A former federal prosecutor and stellar trial lawyer, LaRossa was confident the prosecution’s case against Castellano in the stolen-car trial was collapsing, and cheered him by saying that the outlook was good. There were no witnesses to directly tie Castellano to the auto ring and no tape recordings implicating him. Agents in the FBI’s Gambino squad, many of whom had opposed citing Castellano in the indictment, privately agreed among themselves that the evidence against him—consisting mainly of testimony from low-level turncoats—was flimsy. They believed Castellano was headed for an acquittal or at most a hung jury in this round with the government.
(Giuliani later told aides that before the trial began he received a second intervention call about a Mob investigation from Senator Alfonse D’Amato, this time concerning Castellano’s case. According to published reports, Giuliani believed the senator “seemed naive,” and he cautioned him never to broach such matters with him again.)
Once the stolen-cars case was completed, LaRossa planned to plunge into the broader Commission case accusations and prepare for that separate trial. The government had not as yet turned over its incriminating evidence, in legal parlance “discovery materials,” to defense lawyers, so LaRossa was unaware of the contents of the tapes that the FBI had obtained from bugs planted in Castellano’s house and in the sanctuaries of the other Commission defendants.

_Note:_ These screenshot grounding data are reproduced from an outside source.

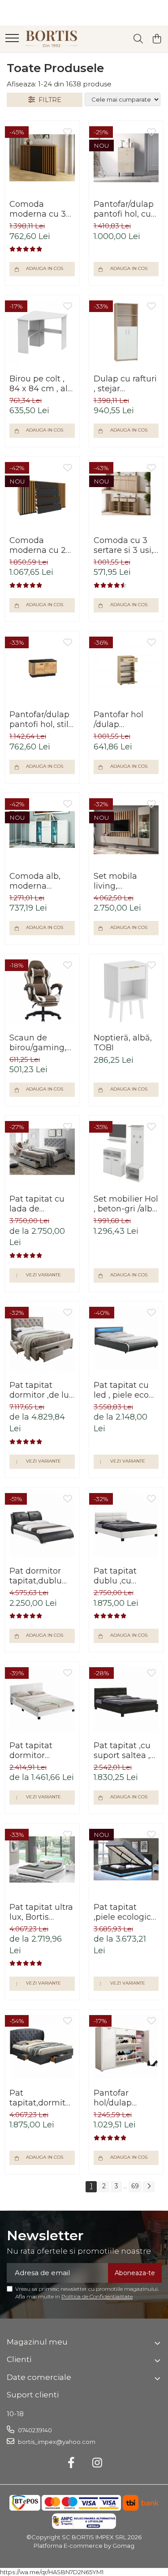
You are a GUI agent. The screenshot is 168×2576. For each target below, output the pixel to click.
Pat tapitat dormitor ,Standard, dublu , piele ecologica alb (36, 1750)
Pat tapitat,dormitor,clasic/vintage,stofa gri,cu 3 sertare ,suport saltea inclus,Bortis (42, 2098)
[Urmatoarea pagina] (149, 2186)
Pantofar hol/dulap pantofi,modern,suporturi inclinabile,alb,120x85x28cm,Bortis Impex (126, 2098)
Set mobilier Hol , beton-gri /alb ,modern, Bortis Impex (126, 1204)
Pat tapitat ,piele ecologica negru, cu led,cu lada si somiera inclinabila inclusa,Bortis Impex (126, 1912)
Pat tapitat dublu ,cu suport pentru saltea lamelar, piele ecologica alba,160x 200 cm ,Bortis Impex (124, 1576)
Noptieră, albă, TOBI (123, 1043)
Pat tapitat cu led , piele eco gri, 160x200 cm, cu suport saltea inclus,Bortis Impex (126, 1390)
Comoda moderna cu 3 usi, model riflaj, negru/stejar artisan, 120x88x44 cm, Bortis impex (41, 209)
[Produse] (12, 39)
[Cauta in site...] (138, 39)
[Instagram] (97, 2463)
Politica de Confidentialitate (97, 2296)
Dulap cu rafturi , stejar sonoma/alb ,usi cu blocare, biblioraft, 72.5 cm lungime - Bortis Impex (125, 384)
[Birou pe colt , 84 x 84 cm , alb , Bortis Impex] (42, 332)
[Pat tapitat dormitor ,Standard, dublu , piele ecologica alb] (42, 1699)
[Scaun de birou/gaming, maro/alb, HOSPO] (42, 991)
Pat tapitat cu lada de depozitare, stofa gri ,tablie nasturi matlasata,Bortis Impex (42, 1204)
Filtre (48, 100)
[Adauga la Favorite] (67, 132)
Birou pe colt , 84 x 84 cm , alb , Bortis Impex (41, 384)
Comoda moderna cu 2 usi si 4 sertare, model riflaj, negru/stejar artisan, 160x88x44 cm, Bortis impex (39, 545)
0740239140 (34, 2430)
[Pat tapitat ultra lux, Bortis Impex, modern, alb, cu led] (42, 1860)
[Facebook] (71, 2463)
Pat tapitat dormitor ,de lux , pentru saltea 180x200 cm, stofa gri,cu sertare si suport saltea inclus (41, 1390)
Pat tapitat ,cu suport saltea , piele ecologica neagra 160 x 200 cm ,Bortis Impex (124, 1750)
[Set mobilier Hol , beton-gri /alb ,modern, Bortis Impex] (126, 1152)
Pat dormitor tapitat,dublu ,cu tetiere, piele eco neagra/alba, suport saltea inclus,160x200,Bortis (42, 1576)
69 (135, 2186)
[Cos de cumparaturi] (156, 39)
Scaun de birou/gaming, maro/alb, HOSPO (37, 1043)
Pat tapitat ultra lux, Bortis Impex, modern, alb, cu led (41, 1912)
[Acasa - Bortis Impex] (51, 39)
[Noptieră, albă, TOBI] (126, 991)
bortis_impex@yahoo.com (56, 2441)
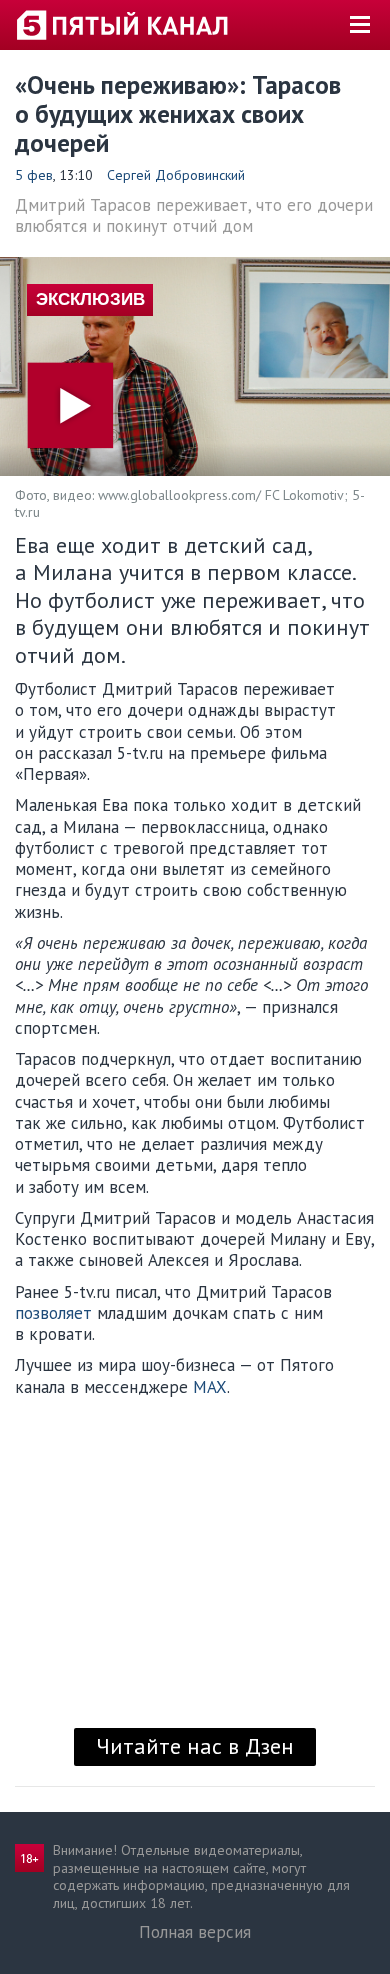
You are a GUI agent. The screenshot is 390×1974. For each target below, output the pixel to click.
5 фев (34, 175)
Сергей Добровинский (176, 175)
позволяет (53, 1313)
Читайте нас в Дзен (195, 1746)
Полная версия (195, 1932)
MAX (210, 1387)
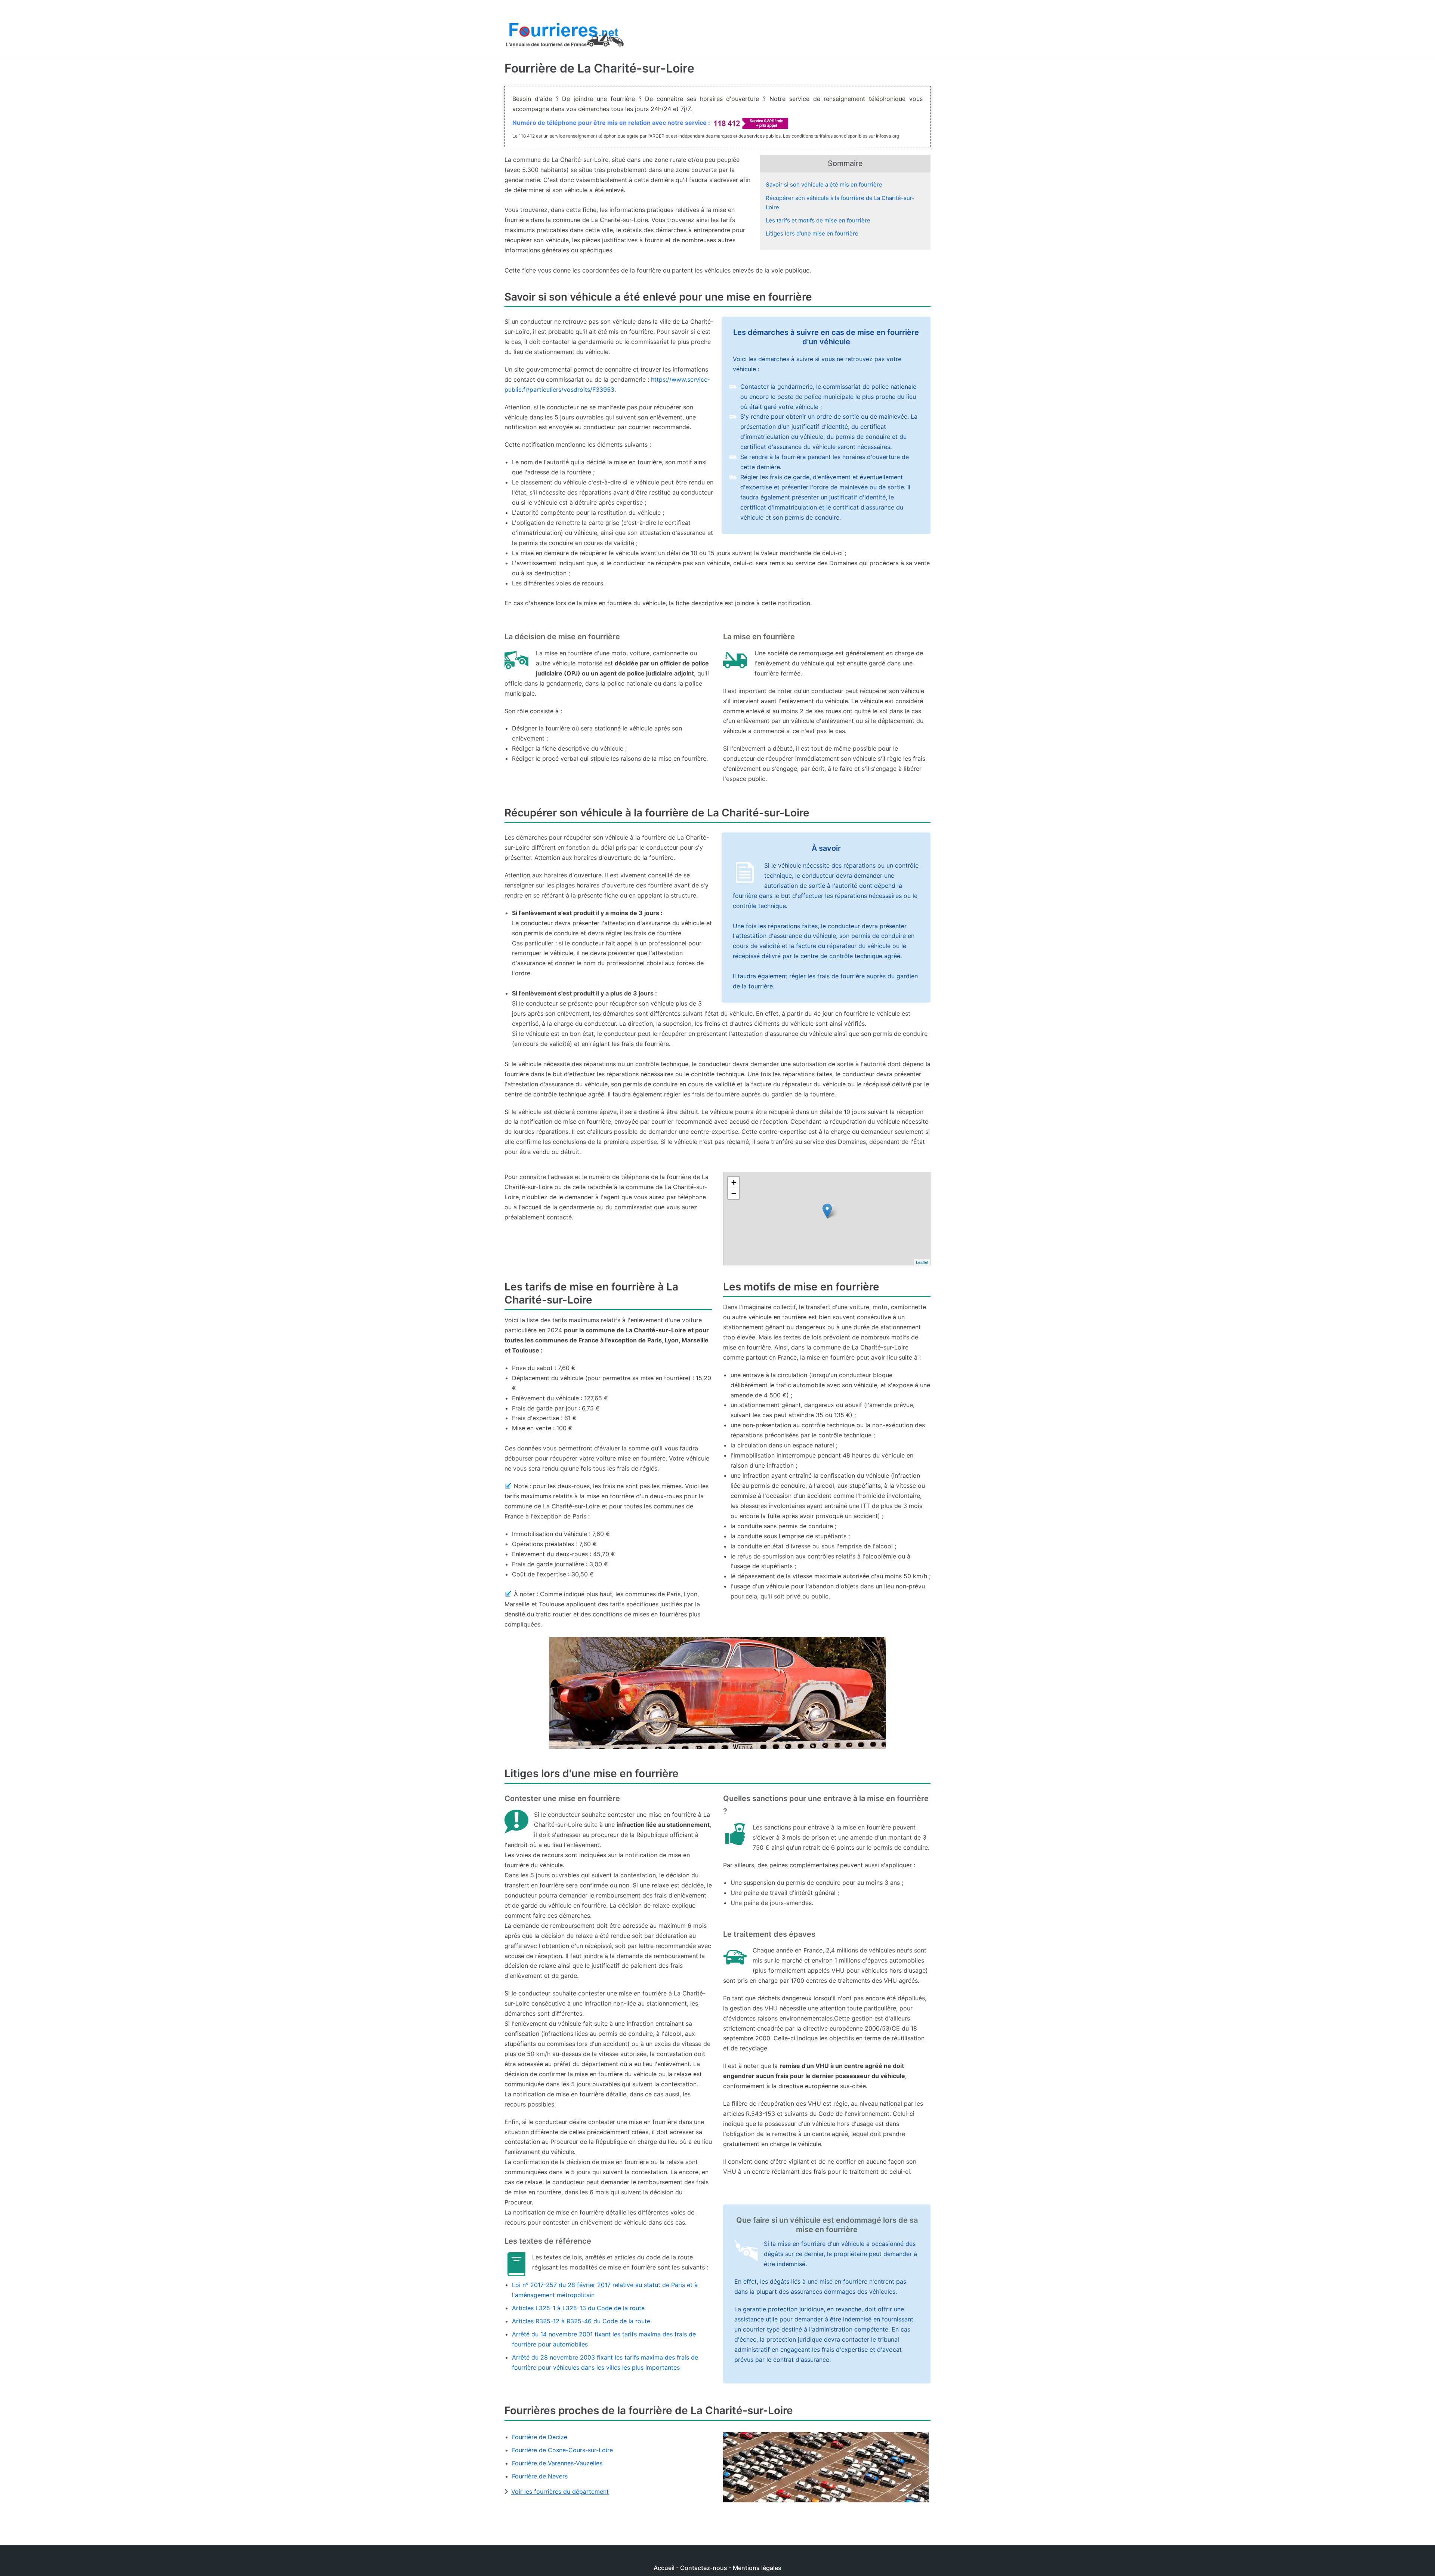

At LaRossa’s office, Castellano was accompanied by his prime bodyguard and protégé, Thomas Bilotti. The two men presented contrasting versions of contemporary mafiosi. The tall seventy-year-old Castellano cultivated the image of a soft-spoken efficient executive who would be welcomed at the toniest clubs, restaurants, and homes. A man of studied dignity, bedecked in richly tailored suits on his business rounds, and at home in satin and silk dressing gowns and velvet slippers, Castellano’s manners and style apparently had failed to influence Bilotti’s persona. Short, stubby—built like a fireplug—Bilotti at age forty-five made no outward attempt to imitate his overlord. He wore wrinkled suits and the colors of his jackets and trousers usually clashed. His appearance was further marred by a toupee that always seemed to be on the brink of sliding over his eyes; his detractors used the ill-fitting hairpiece to deride him behind his back as “the Rug.” Bilotti’s reputation in the Gambino family rested on his rock-solid loyalty to Castellano and a penchant for violence rather than the
sophisticated white-collar crimes that Big Paul advocated. There was little subterfuge in Bilotti’s style: he looked like a goon and he was a goon. A major loan shark in Staten Island, his favorite means of disciplining late-paying customers was slamming them with a baseball bat.
Bilotti’s legitimate-occupation cover was a partnership in a Staten Island concrete supplier, Scara-Mix Inc. He was listed as vice president; Castellano’s son, Philip, was the president. Much of Scara-Mix’s income, at that time in excess of $1 million a year, came from subcontracts on city and state
projects
.
Before leaving LaRossa’s office on Madison Avenue in the late afternoon, Castellano asked the lawyer for the address of a perfume shop on Fifth Avenue, where he wanted to pick up more Christmas gifts. As they walked to the office exit, Castellano whispered to LaRossa that he was pleased with his work in the auto-theft trial. “I’m very happy, Jimmy.”
That evening, December 18, 1985, Castellano had a dinner date on Manhattan’s East Side with three capos, Frank DeCicco, James Failla, and Thomas Gambino (Carlo’s son). At about 5:45 P.M., with Bilotti at the wheel and Castellano sitting alongside him, the Lincoln sedan pulled up in front of Sparks Steak House, an expensive restaurant on East 46th Street where he often dined with his lieutenants. A former butcher and meat purveyor, Castellano fancied himself a steak connoisseur, and he particularly enjoyed the sirloin cuts at Sparks. Although stopping in an illegal parking zone, Bilotti ignored the prohibition, placing a Patrolmen’s Benevolent Association placard inside the windshield.